## BEGIN DATA TO USE

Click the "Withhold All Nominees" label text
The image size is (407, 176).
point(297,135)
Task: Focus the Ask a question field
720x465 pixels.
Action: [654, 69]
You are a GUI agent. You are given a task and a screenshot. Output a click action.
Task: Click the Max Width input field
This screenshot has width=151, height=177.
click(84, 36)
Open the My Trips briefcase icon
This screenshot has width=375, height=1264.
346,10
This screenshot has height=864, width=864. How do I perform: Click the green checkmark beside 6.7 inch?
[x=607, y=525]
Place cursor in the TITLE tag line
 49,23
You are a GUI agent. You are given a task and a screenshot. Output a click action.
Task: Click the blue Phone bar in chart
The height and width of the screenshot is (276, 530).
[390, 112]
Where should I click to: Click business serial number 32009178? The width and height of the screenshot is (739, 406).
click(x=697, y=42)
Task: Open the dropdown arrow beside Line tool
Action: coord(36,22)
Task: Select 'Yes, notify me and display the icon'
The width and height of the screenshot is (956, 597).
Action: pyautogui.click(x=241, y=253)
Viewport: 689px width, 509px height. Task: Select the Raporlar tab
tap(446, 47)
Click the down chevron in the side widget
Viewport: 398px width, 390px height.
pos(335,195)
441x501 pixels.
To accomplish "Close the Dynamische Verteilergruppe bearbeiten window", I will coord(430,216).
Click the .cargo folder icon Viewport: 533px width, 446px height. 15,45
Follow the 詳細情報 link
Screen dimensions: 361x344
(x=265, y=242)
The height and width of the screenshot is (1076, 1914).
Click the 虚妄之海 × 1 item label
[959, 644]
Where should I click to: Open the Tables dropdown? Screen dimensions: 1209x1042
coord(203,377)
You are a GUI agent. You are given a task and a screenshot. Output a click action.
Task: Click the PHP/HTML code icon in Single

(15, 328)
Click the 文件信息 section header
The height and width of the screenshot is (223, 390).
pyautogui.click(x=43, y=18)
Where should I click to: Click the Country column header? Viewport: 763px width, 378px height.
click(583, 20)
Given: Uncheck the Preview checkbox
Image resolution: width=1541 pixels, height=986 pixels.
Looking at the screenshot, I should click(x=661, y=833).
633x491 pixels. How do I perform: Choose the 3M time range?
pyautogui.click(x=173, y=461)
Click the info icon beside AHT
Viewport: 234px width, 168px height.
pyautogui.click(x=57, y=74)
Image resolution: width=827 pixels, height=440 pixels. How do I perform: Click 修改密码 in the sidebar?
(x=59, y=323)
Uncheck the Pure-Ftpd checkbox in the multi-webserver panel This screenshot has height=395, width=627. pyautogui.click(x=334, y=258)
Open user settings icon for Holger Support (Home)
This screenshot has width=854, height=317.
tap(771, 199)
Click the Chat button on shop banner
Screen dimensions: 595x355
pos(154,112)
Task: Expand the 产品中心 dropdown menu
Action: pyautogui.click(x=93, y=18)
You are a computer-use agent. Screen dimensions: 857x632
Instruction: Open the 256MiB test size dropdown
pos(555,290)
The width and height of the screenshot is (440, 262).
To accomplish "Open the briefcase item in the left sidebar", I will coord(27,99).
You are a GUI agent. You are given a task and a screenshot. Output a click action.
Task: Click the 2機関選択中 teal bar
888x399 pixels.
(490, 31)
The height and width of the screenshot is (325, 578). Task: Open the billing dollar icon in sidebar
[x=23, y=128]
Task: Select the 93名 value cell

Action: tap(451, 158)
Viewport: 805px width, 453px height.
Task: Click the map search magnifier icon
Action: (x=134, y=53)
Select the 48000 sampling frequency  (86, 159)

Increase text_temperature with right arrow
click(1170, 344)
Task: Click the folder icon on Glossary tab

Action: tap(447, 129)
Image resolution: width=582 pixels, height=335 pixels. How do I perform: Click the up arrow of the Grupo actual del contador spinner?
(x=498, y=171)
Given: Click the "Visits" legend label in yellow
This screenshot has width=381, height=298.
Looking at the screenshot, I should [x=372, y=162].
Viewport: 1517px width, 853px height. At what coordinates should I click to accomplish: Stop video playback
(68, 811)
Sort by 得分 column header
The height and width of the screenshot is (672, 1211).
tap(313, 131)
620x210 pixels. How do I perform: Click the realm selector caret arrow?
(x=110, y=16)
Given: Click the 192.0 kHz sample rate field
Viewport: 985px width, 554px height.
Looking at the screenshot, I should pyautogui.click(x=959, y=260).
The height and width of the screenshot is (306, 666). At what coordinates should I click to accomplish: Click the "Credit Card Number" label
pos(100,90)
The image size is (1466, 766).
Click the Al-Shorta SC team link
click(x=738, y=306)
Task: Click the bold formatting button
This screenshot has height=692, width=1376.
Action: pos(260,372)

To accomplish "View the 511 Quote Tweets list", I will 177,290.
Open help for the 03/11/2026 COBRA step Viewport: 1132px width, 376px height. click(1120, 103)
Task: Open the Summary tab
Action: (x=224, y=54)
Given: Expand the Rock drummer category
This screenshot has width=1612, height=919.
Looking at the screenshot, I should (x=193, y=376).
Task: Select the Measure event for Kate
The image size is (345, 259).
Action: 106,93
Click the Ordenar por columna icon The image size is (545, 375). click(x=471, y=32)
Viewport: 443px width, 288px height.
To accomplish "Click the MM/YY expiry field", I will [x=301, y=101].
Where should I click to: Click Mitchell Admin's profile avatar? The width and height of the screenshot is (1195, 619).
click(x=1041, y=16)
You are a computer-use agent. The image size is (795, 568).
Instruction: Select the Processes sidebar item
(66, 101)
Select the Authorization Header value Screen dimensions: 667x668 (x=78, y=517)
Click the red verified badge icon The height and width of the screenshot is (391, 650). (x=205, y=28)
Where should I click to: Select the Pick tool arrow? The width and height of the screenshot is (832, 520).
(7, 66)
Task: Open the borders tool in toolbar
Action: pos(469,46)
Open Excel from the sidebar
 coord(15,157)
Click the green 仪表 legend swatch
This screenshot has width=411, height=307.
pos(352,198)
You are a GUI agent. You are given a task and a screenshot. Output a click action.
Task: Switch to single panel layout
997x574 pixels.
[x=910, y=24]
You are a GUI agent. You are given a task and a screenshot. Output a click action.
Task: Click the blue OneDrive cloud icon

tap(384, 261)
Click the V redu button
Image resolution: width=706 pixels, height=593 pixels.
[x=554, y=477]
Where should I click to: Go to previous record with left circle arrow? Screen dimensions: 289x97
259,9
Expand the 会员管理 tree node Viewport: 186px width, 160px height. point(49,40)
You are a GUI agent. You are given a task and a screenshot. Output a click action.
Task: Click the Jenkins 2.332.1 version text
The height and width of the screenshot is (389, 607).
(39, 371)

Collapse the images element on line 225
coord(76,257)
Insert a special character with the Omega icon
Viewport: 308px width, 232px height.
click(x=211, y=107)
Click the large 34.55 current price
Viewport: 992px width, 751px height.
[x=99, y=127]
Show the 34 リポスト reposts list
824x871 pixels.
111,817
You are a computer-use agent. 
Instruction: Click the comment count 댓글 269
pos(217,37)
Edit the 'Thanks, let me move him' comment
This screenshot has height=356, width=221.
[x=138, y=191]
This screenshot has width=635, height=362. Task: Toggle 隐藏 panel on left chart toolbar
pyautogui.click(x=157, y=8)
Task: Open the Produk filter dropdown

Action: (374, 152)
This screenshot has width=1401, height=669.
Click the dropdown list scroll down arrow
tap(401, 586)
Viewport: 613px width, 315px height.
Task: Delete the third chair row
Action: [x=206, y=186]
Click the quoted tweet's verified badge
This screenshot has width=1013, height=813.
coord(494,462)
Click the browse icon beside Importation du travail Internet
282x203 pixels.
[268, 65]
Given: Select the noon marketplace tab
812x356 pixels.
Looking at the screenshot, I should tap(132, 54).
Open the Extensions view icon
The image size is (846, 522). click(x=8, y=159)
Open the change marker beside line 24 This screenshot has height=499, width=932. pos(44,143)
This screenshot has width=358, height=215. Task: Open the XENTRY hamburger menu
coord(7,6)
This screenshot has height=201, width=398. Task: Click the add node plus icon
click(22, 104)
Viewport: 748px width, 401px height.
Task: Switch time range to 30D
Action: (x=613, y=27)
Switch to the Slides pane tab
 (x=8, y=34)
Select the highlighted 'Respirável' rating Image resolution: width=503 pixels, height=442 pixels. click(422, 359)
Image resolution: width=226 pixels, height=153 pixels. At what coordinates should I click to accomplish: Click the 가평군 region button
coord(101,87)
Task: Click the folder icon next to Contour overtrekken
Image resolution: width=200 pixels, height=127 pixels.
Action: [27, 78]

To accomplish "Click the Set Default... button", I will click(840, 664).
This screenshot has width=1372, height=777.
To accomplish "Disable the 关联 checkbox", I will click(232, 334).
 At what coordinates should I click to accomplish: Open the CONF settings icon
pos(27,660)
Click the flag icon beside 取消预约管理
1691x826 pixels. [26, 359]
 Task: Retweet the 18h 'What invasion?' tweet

## END DATA TO USE

**PROBLEM TO WORK ON:** Rewrite as a Markdown table everything from the line containing "Click the V redu button" down to the line containing "Expand the 会员管理", with columns named Row and Text. Number the rows in the Row column, put each line in the Text column, and skip blank lines.

**SOLVED PROBLEM:**
| Row | Text |
|---|---|
| 1 | Click the V redu button |
| 2 | Image resolution: width=706 pixels, height=593 pixels. |
| 3 | [x=554, y=477] |
| 4 | Where should I click to: Go to previous record with left circle arrow? Screen dimensions: 289x97 |
| 5 | 259,9 |
| 6 | Expand the 会员管理 tree node Viewport: 186px width, 160px height. point(49,40) |